Valero already has the nation’s largest coking capacity, with a current total of 455,000 bbl/d of feed and 25,000 ton/d of petroleum coke. Marcogliese notes that the expansion at Port Arthur will increase coke production there from 6,000 ton/d to 10,000 ton/d. Next, he says, the company plans to install a large coke gasifier at Port Arthur to make hydrogen for hydrotreating and to generate power.
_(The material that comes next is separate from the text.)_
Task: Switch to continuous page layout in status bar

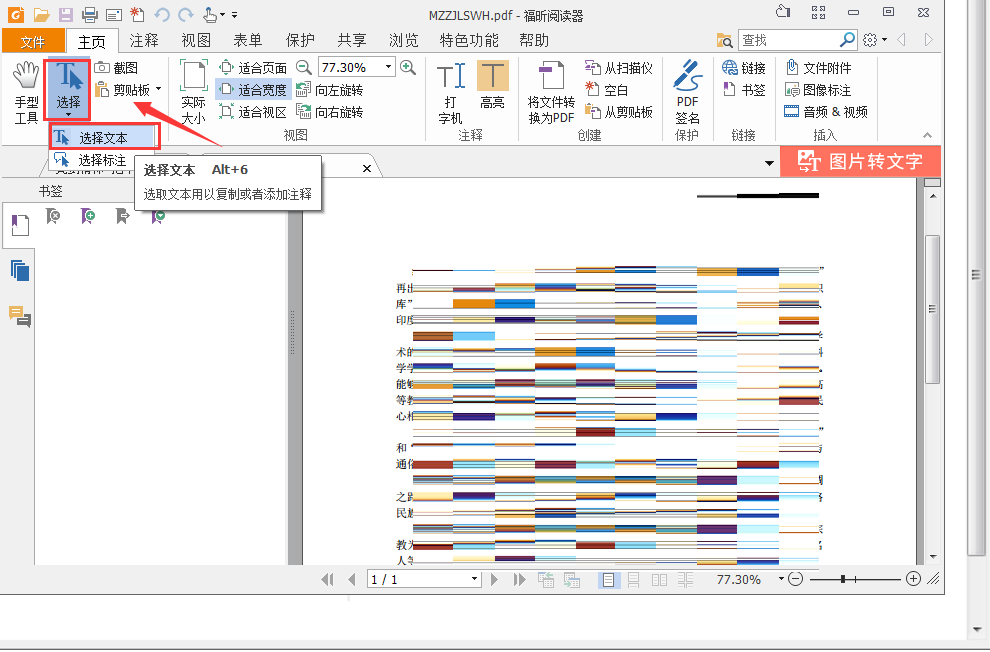Action: click(635, 579)
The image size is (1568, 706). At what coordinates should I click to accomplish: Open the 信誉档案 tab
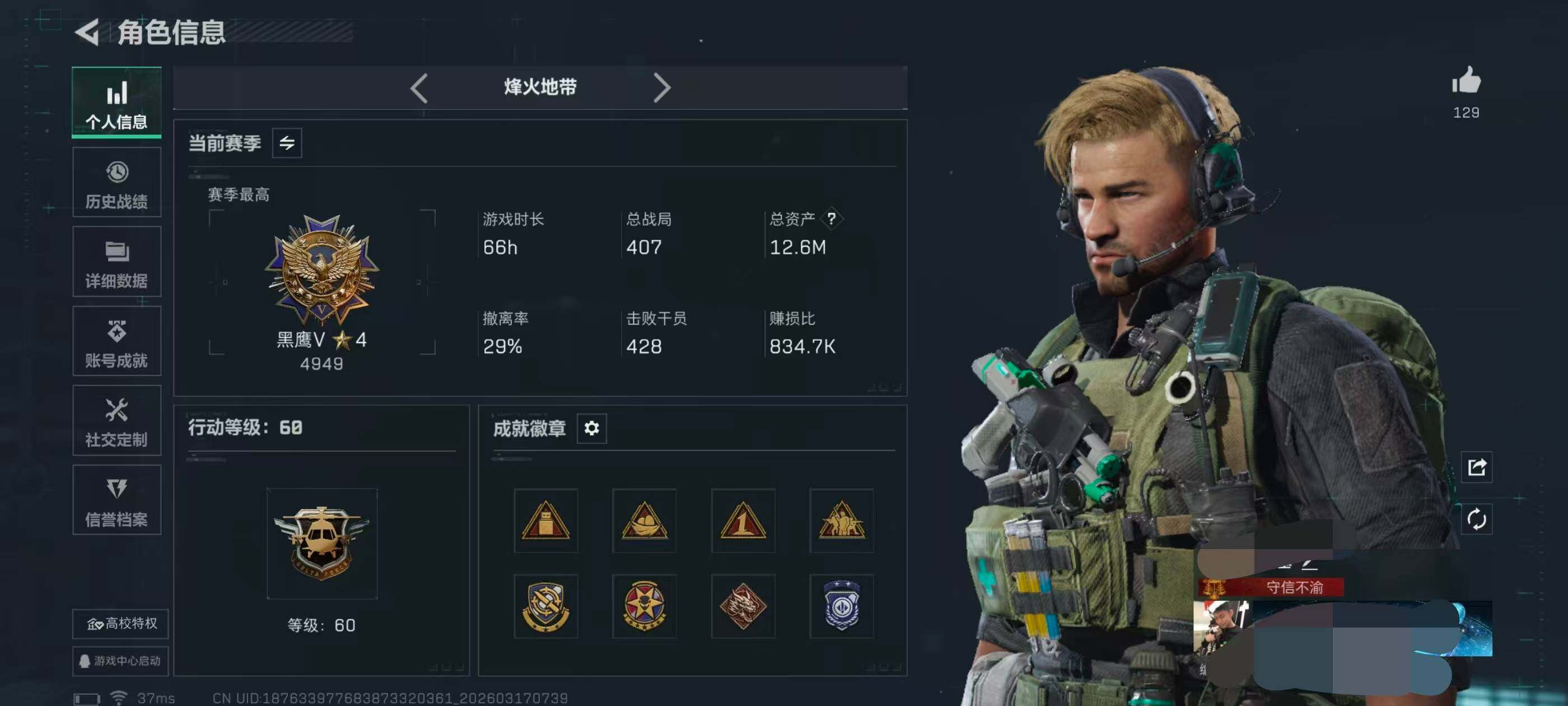[x=117, y=500]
A number of U.S. refinery projects are integrated or connected with Canadian heavy oil production. At the end of last year, BP acquired a half-share in the Sunrise (Alta.) oil sands field, operated by Husky Energy (Calgary; www.huskyenergy.ca) while Husky acquired a half-share in BP’s Toledo, Ohio, refinery. The refinery’s capacity will be expanded from its present 155,000 bbl/d (including 60,000 bbl/d of heavy oil) to 170,000 bbl/d by 2015, with the entire capacity devoted to heavy oil and bitumen. BP is also expanding and upgrading its Whiting refinery in northwestern Indiana to refine more Canadian heavy crude and to increase fuel output.

Meanwhile, last fall Marathon Oil Corp. (Houston, Tex.; www.marathon.com) obtained a 20% interest in the Athabasca Oil Sands Project (Alta.) through the acquisition of Western Oil Sands Inc. (Calgary). The other 80% is owned by Shell (60%) and Chevron (20%). To process the Canadian oil, Marathon will expand its Detroit, Mich., refinery’s crude capacity from 100,000 to 115,000 bbl/d and increase its heavy oil-processing capacity by 80,000 bbl/d.

In another U.S.-Canada venture, ConocoPhillips (Houston, Tex.; www.conocophillips.com) and EnCana Corp. (Calgary, Alta.; www.encana.com) have created two 50/50 operating partnerships. One consists of two EnCana oilsands projects in northeastern Alberta and the second involves ConocoPhillips’ refineries in Roxana, Ill., and Borger, Tex. The partners plan to increase heavy-oil processing capacity at the two refineries from the present 60,000 bbl/d to 550,000 bbl/d by 2015 and to increase total capacity from the current 450,000 bbl/d to 600,000 bbl/d.